Run in a single file

Execution is extremely simple. You can run the toy demo in a Python 3.10+ environment using the following command:

python beacon_core.py

Upon execution, the constructed JSON certificate will be printed to your terminal.

How to read the output JSON

When inspecting the output JSON, pay special attention to the following fields:

  • rank.weights: The non-negative integer weights synthesized through optimization.

  • core.core: The set of states belonging to the extracted forward-invariant core.

  • edge_ledger / core_ledger: Local verification records for each transition and across the boundaries (inside/outside) of the core.

  • Final verification is performed via verify_certificate(...), which returns a Boolean result for the certificate as a whole.

This output visually and logically confirms the forced descent from outside the core and the auditable structure (closure) inside the core.

What this public release excludes

This repository is a reference core, not a product stack.

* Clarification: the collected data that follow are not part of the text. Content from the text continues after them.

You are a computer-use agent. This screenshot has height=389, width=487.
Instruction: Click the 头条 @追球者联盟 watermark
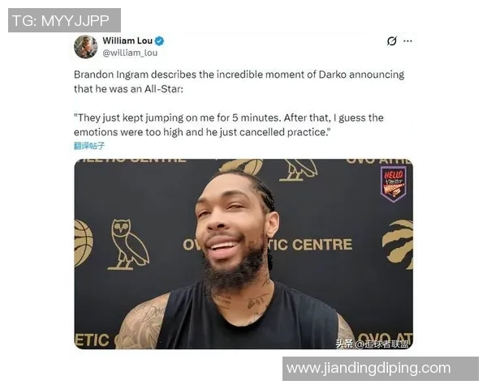coord(372,344)
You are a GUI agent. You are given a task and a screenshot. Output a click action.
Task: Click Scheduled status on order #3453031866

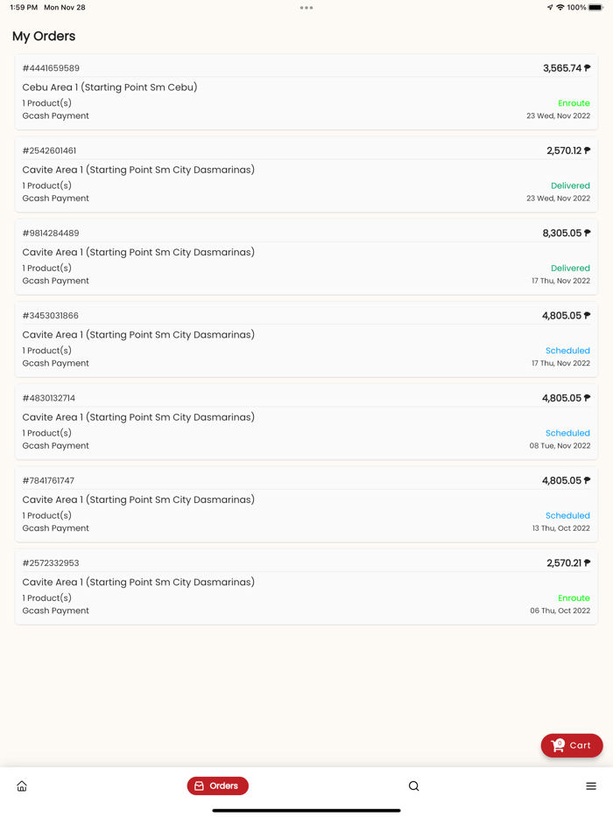pos(567,350)
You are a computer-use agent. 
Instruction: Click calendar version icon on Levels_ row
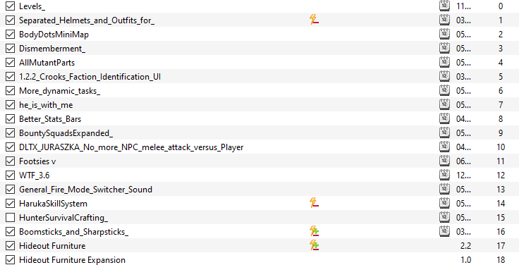[444, 6]
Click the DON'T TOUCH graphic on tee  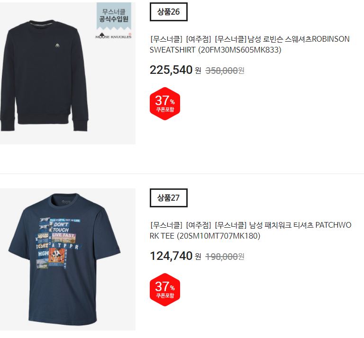[x=61, y=227]
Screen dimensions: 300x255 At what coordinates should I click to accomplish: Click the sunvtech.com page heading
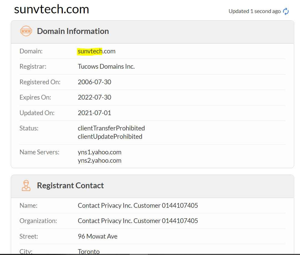pos(51,9)
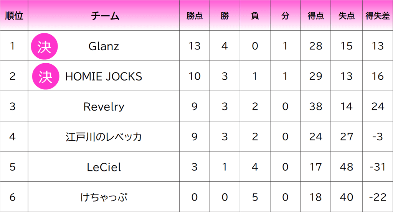Click the 分 draws column header
This screenshot has width=393, height=212.
pyautogui.click(x=285, y=16)
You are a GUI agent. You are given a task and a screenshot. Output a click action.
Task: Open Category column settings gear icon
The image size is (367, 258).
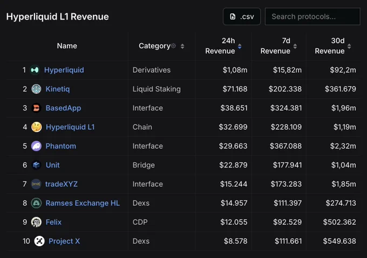[x=173, y=46]
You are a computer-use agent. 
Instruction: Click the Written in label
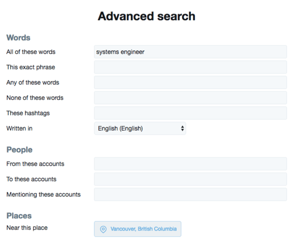(19, 129)
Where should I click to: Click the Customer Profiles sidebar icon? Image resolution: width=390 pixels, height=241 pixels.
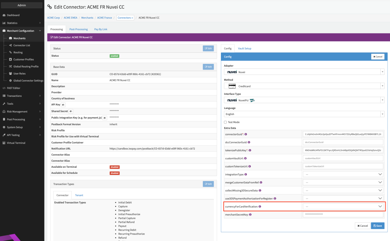coord(10,59)
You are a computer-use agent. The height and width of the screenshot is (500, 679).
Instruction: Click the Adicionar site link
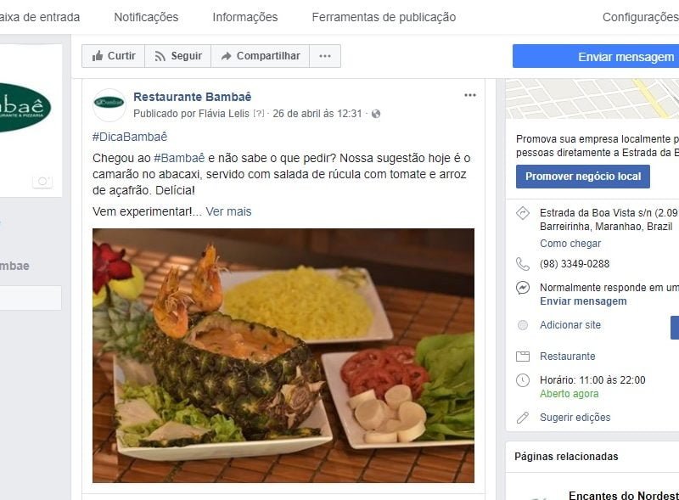coord(570,325)
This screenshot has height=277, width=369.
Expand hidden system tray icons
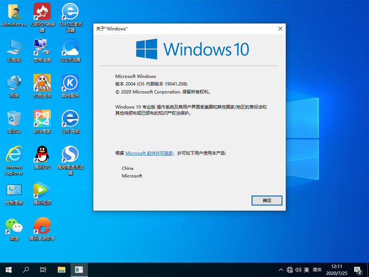pyautogui.click(x=280, y=270)
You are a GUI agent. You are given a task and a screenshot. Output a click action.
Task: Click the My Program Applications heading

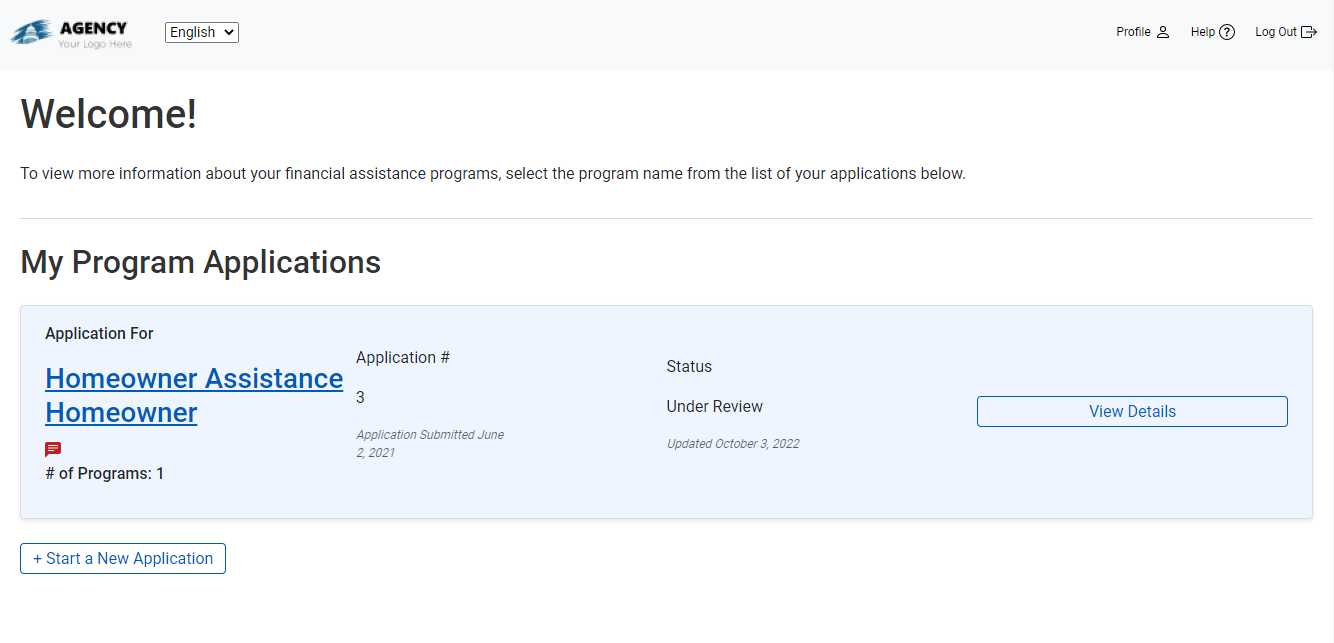coord(200,262)
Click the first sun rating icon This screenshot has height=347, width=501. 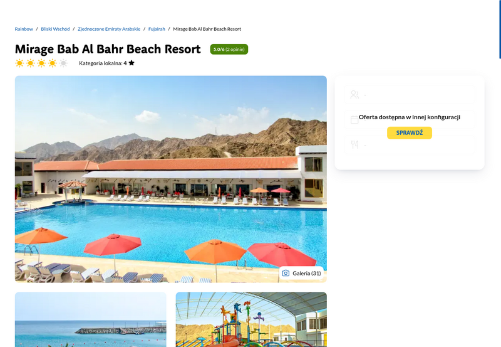coord(19,63)
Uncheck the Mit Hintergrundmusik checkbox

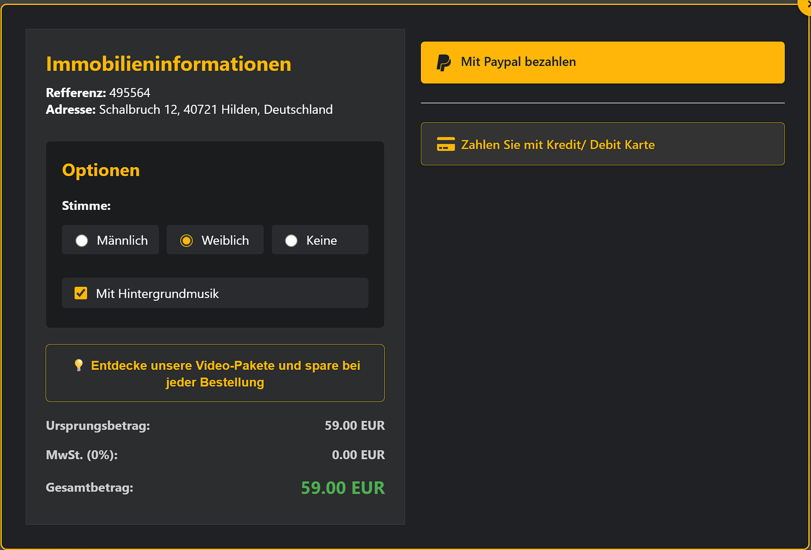coord(81,293)
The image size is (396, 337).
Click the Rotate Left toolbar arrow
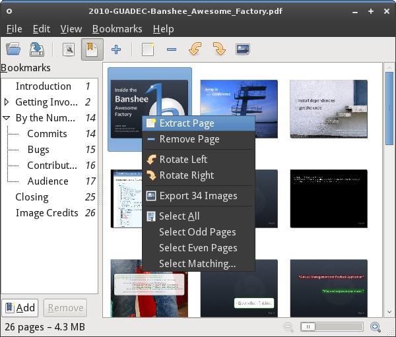pyautogui.click(x=195, y=49)
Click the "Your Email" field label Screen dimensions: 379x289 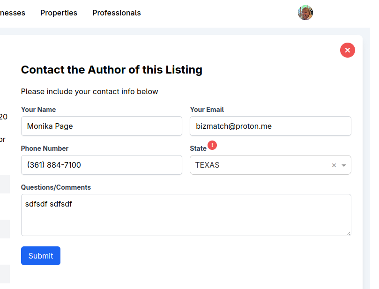(207, 110)
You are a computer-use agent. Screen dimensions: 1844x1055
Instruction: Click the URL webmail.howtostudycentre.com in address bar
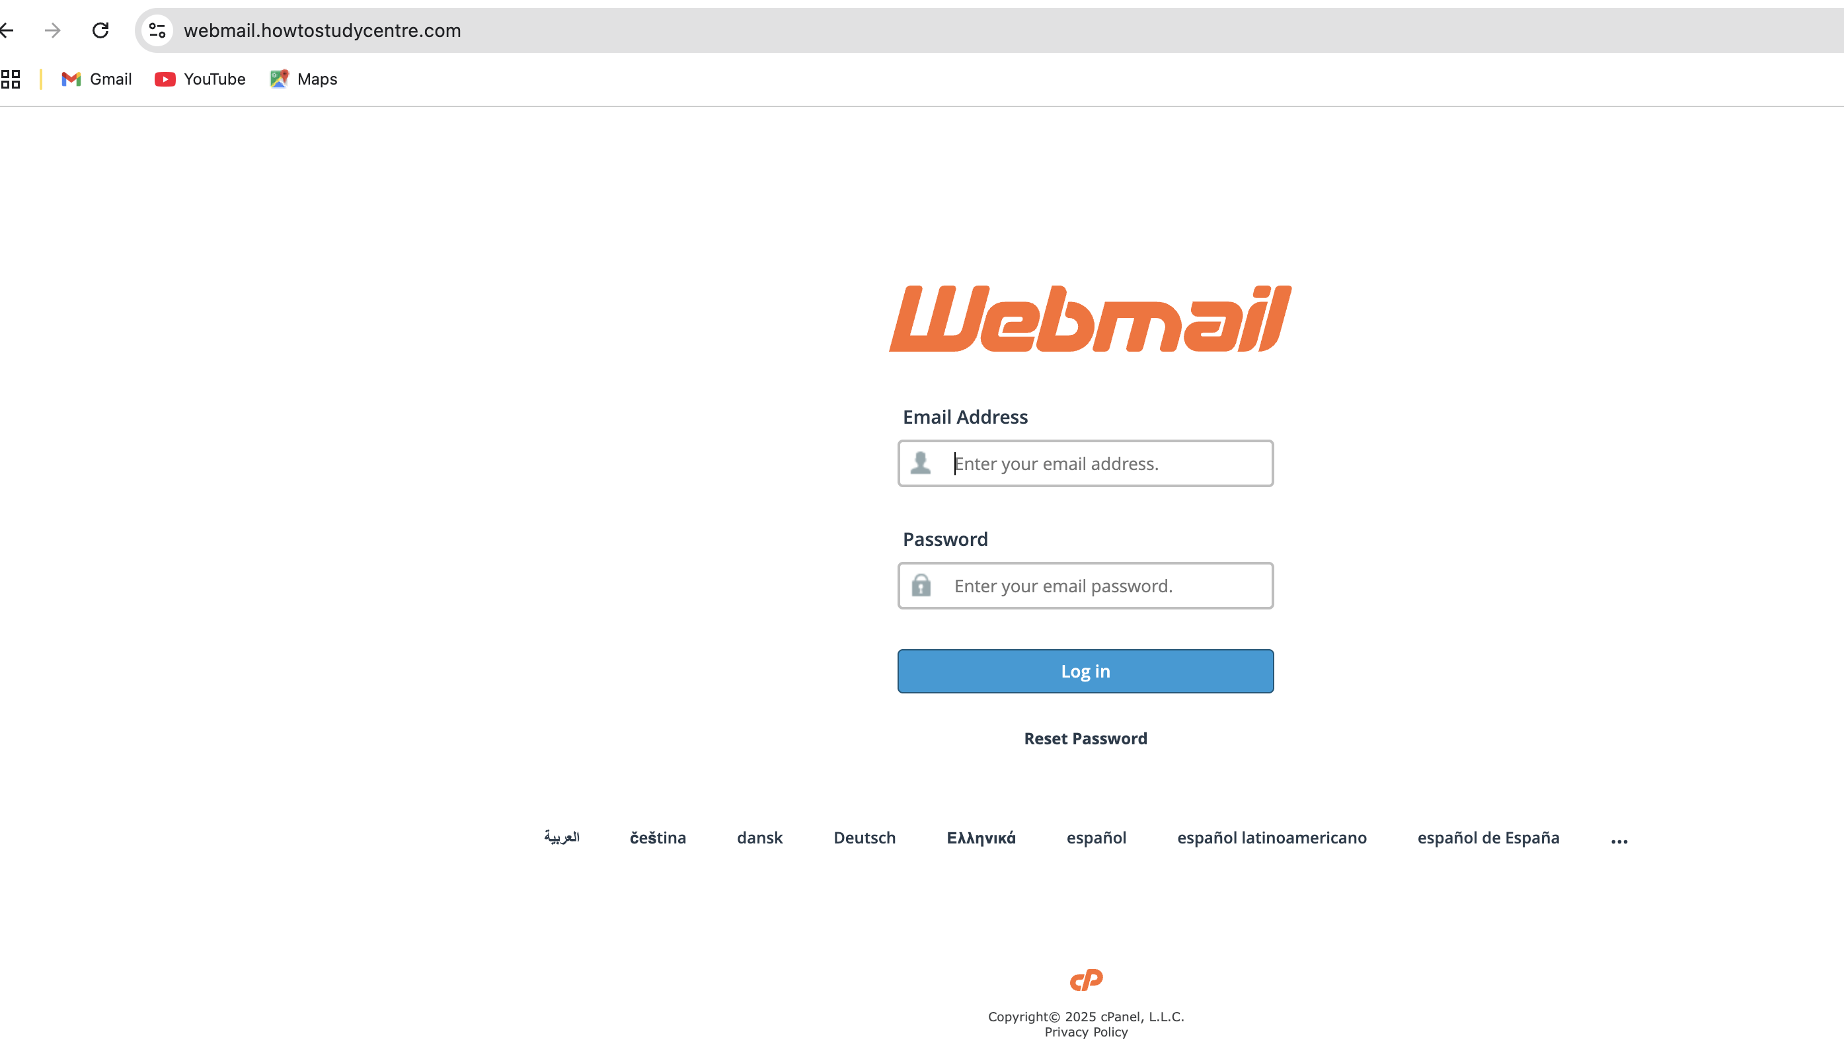pos(322,30)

Therefore, it intentionally excludes the following elements:

  • candidate ranking products

  • business-side selection logic

  • audit hash pipelines

  • request-time orchestration

  • domain-specific utility models

These belong to the product and deployment layers and fall outside the scope of this public reference core.

Target Industries and Impact

Beacon Core is not a finished business application, but a minimal public core for assigning rank-core-ledger certificates to finite transition systems. Therefore, its direct value lies not in "feature richness," but in its ability to fix the passing conditions and verifiability of state transitions.

For example, it aligns exceptionally well with the following industries:

Medical AI

In the medical field, high predictive accuracy alone is insufficient; it is crucial to define "under what conditions an output can pass" and "under what conditions it must be flagged for human review or stopped." A structure like Beacon Core—which observes state transitions by separating them into rank, core, and ledger, and ultimately performs boolean verification—serves as a minimal skeleton to mathematically fix passing conditions and auditable regions in diagnostic support, triage, and clinical decision aids.

Finance

In the financial sector (credit decisions, fraud detection, transaction monitoring, risk control), erroneous state transitions often lead to significant losses or institutional issues. Rather than relying on mere scoring or black-box judgments, it is critical to have a structure that explicitly declares "which states are in a safe zone" and "which states must be forced to descend or stop." Beacon Core is positioned as a reference core to organize passing conditions, stopping conditions, and auditable regions in a machine-checkable format, without disclosing the underlying proprietary decision logic itself.

Energy

In the energy domain—such as supply-demand adjustments, grid operations, anomaly detection, and control switching—the state transitions directly dictate safety and stability. What matters here is clarifying up to what extent a certain state is permissible, and beyond what point it must transition to a safe side. The structure of forced decay / forward-invariant core / ledger verification provided by Beacon Core is highly suitable for fixing the boundaries between operational, control, and protection states as an a priori verifiable skeleton, rather than just explaining them post hoc.

In summary, the impact of Beacon Core is not about "building a highly accurate predictor," but rather about making it mathematically easier to fix passing conditions, stopping conditions, and auditable regions in high-responsibility domains like Medical AI, Finance, and Energy.

Conclusion

Beacon Core is not a completed product for candidate selection. It is a "minimal certifiable core" designed to create rank-core-ledger certificates for finite transition systems and mechanically verify them.